You can further mangle the fixed_uv
for effect (e.g. using rand
). However, I would encourage to:
We have a few a couple options to get position of the fragment in screen space: FRAGCOORD.xy
or VERTEX
, but I don't see a way to convert them to world coordinates.
Thus, we are going to get the world coordinates in the vertex shader and pass them to the fragment shader.
After much, much, much experimentation, this how we have to do it (or at least this sticks with the world, I'm not sure if it is offset):
shader_type canvas_item;
render_mode skip_vertex_transform;
varying vec2 coord;
void vertex() {
coord = (SCREEN_MATRIX * inverse(CANVAS_MATRIX) * vec4(VERTEX, 0.0, 1.0)).xy;
VERTEX = (MODEL_MATRIX * vec4(VERTEX, 0.0, 1.0)).xy;
}
void fragment() {
COLOR = vec4(-coord, 0.0, 1.0);
}
the problem is that we were taking a single offset from the center coordinates, and now we have coordinantes for each fragment… The solution eluded me for a while, but once I saw it, it made sense: don't use UV
, since we are already getting coordinates that are different for each fragment, we don't need UV
.
So here is the version that does not require to update uniforms form code:
shader_type canvas_item;
render_mode skip_vertex_transform;
uniform vec2 velocity = vec2(1.0, 1.0);
uniform vec4 fog_color: source_color = vec4(0.0, 0.0, 0.0, 1.0);
uniform sampler2D noise: repeat_enable;
varying vec2 coord;
void vertex() {
coord = (SCREEN_MATRIX * inverse(CANVAS_MATRIX) * vec4(VERTEX, 0.0, 1.0)).xy;
VERTEX = (MODEL_MATRIX * vec4(VERTEX, 0.0, 1.0)).xy;
}
void fragment() {
vec2 fixed_uv = -coord + TIME * velocity;
float fog = texture(noise, fixed_uv).r;
COLOR = mix(vec4(0.0), fog_color, fog);
}
However, we still need a script to set the global_position
and size
:
extends ColorRect
func _process(_delta: float) -> void:
var viewport = get_viewport()
var center := viewport.get_camera_2d().get_screen_center_position()

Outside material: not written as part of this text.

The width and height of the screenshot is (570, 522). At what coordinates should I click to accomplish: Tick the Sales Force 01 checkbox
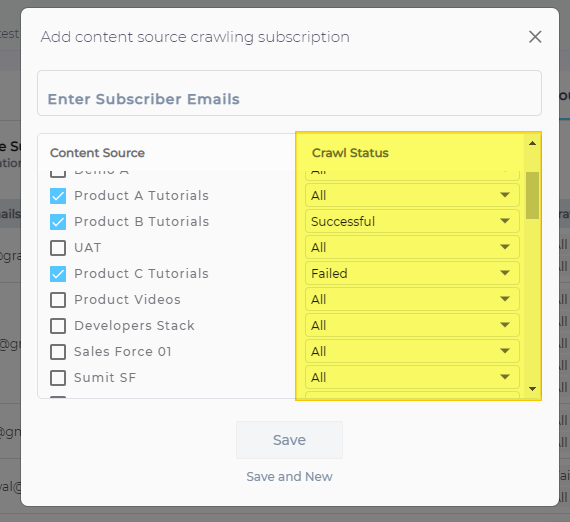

var viewport_size := viewport.get_visible_rect().size
global_position = Vector2(-viewport_size / 2.0) + center
size = viewport_size
Yes. The reason we have to set the global_position
and size
is because the ColorRect
does not really follow the Camera2D
(instead it is rendered ignoring the Camera2D
).
We can change the type from ColorRect
to Sprite2D
, which as child of the Camrea2D
will actually follow it. And for the size, all you need to do is to give it a PlaceholderTexture
large enough to cover the screen.
But should you?
Set your Camera2D
to use drag margins and you will see it does not behave correctly. The reason is that the position of the Camera2D
does no longer match the center of the screen, and thus the Sprite2D
gets out of aligment with it.
The solution would be to use a script to place the Sprite2D
using get_screen_center_position
, which looks like the script I was using before.